Songbirds warned of food shortages by neighbor birds

New research conducted by Jaime Cornelius, an ecophysiologist at the Oregon State University, has revealed that songbirds learning from nearby birds that food supplies may be growing short respond by changing their physiognomy and behavior.

After receiving information from neighboring birds which were food-restricted for three days, red crossbills (Loxia curvirostra) – a nomadic member of the finch family found throughout Europe and North America that migrates based on food availability – raised their pace of consumption, increased their gut mass, and maintained the size of the muscles responsible for flight when their own eating opportunities were limited to two short feeding periods each day.

“This is an entirely new form of physiological plasticity in birds and builds on prior work showing that social cues during stress can actually change how the brain processes stressors,” said Professor Cornelius. 

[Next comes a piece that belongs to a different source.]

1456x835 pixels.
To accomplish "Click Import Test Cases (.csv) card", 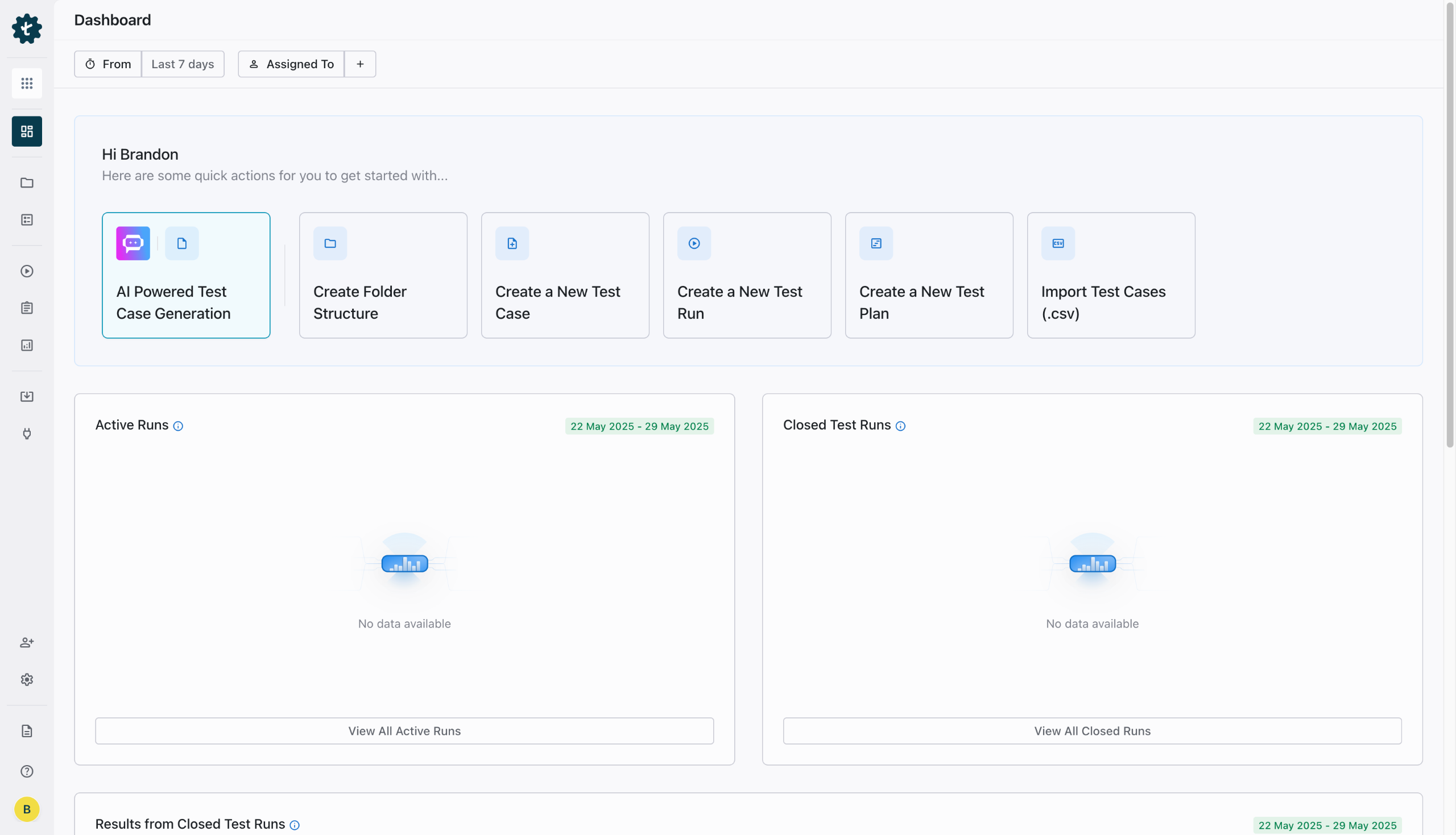I will pyautogui.click(x=1111, y=275).
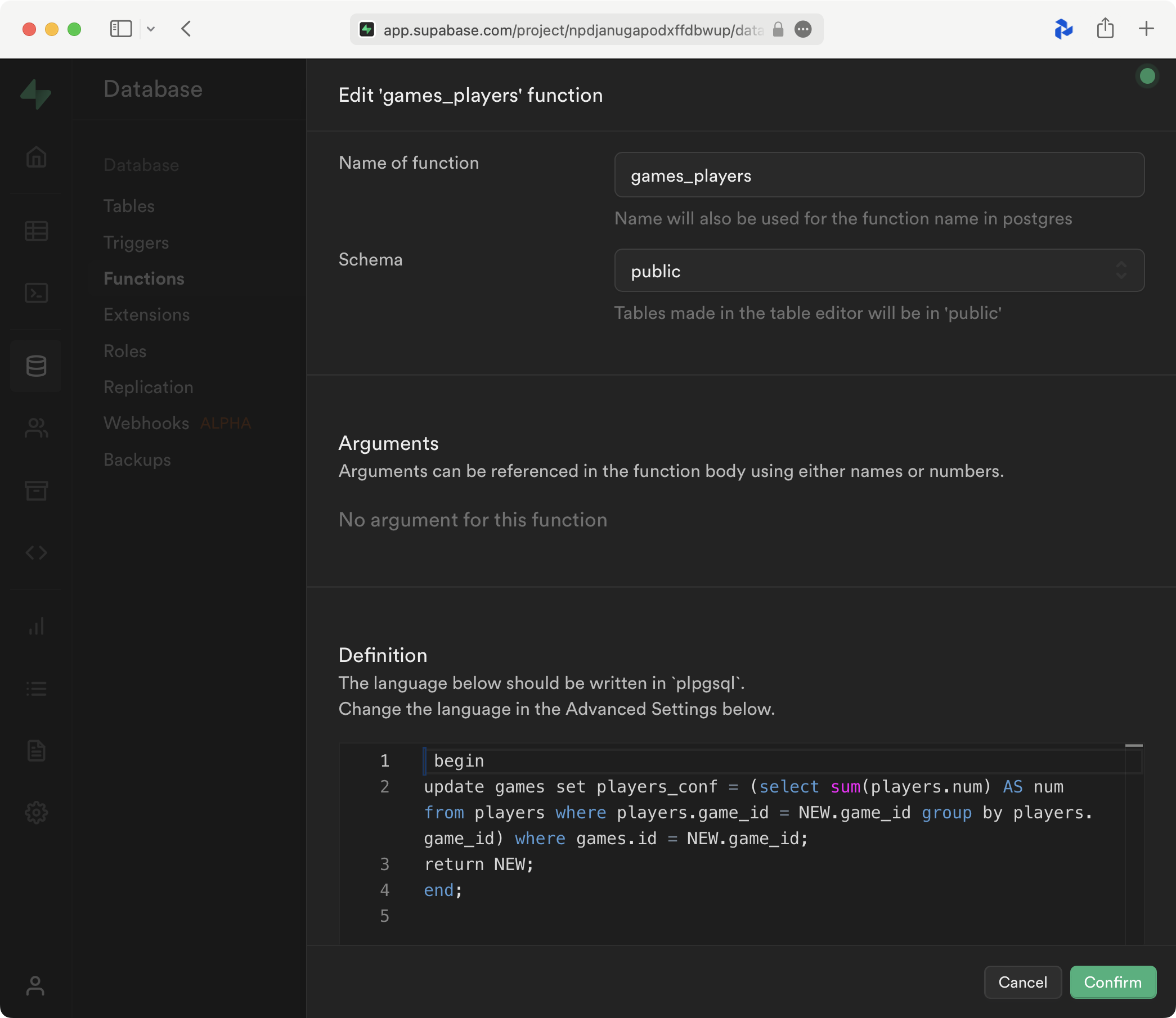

“Animals have all kinds of strategies for dealing with challenging environments, ranging from seasonal avoidance strategies like hibernation or migration to behaviors like caching or altered foraging activity,” she added. “Physiological adjustments in metabolic rate, digestive capacity, and energy reserves can sometimes accompany behavioral changes, but those things can take time to execute. That means unpredictable environmental conditions are particularly challenging for many animals.”

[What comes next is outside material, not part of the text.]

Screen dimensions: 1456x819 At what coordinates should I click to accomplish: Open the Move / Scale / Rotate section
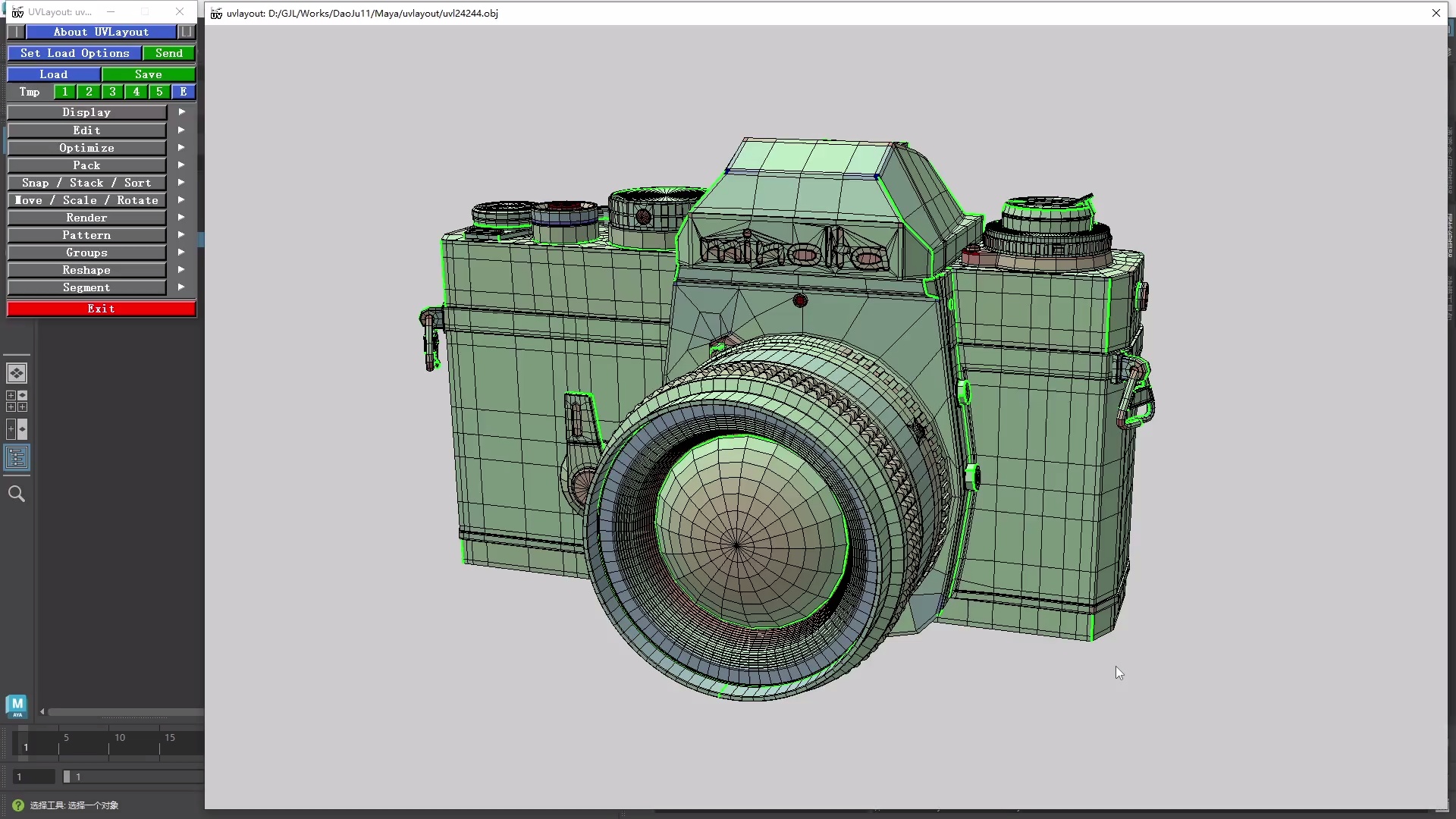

In earlier research, Professor Cornelius has shown that red crossbills with food-restricted neighbors will secrete higher levels of the stress hormone corticosterone during their own food-deprived periods, while also undergoing brain activity changes preparing them to respond more strongly to the challenges. In the current study – involving crossbills in captivity – some of the birds (called by Cornelius “the social predictive focal group”) received three days of social information from food-deprived birds prior to their own period of food limitation, while others (“the social parallel focal group”) received similar information at the same time as their own food deprivation.

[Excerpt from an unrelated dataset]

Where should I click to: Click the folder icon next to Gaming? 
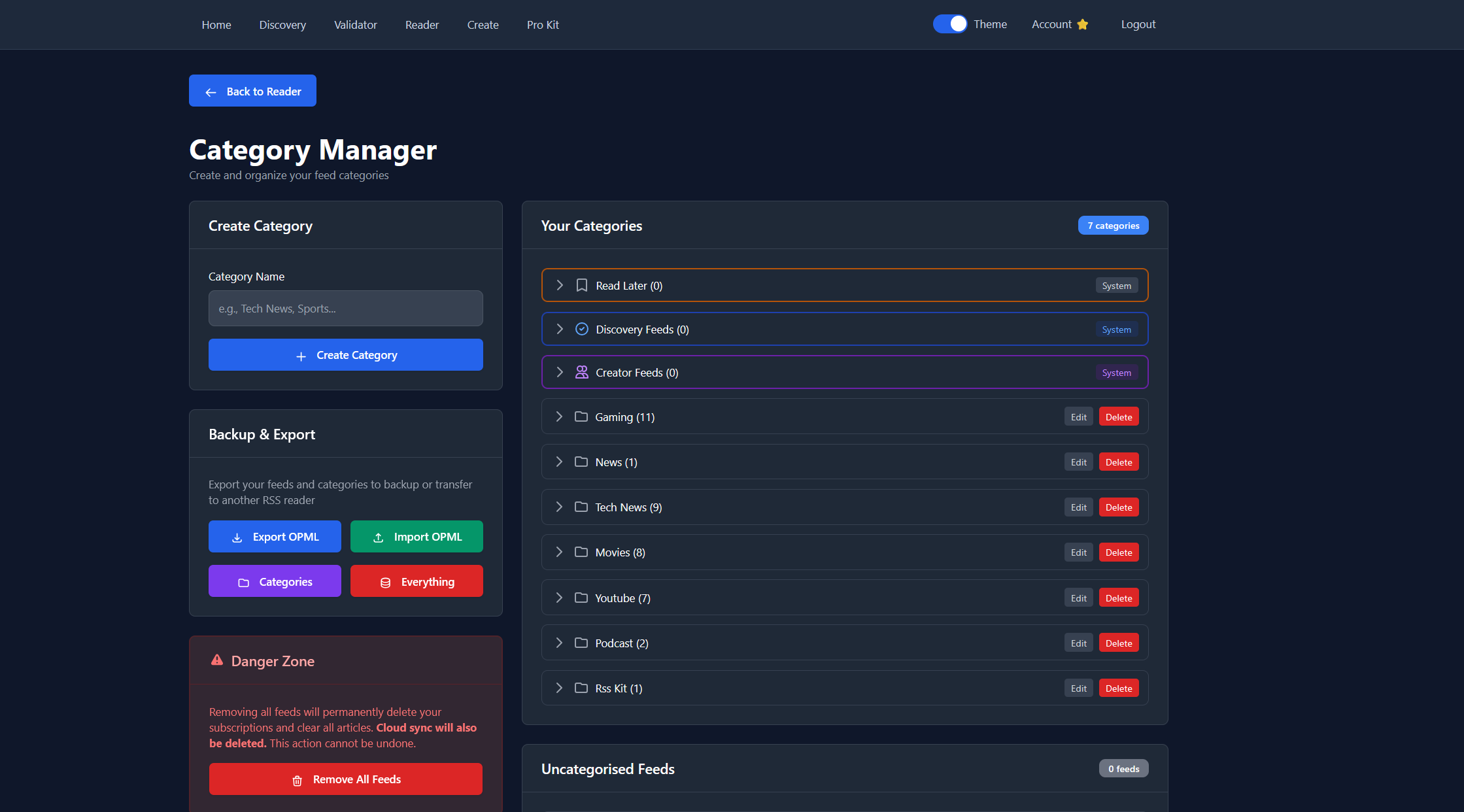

“The birds did better at maintaining body mass during food restriction if the social information was predictive of the decline in food resources. Social information is important to animals in many different contexts, and this study demonstrates a novel benefit: advance warning about declining food can lead to better outcomes during times of scarcity,” Professor Cornelius concluded.

The study is published in the journal Proceedings of the Royal Society B: Biological Sciences.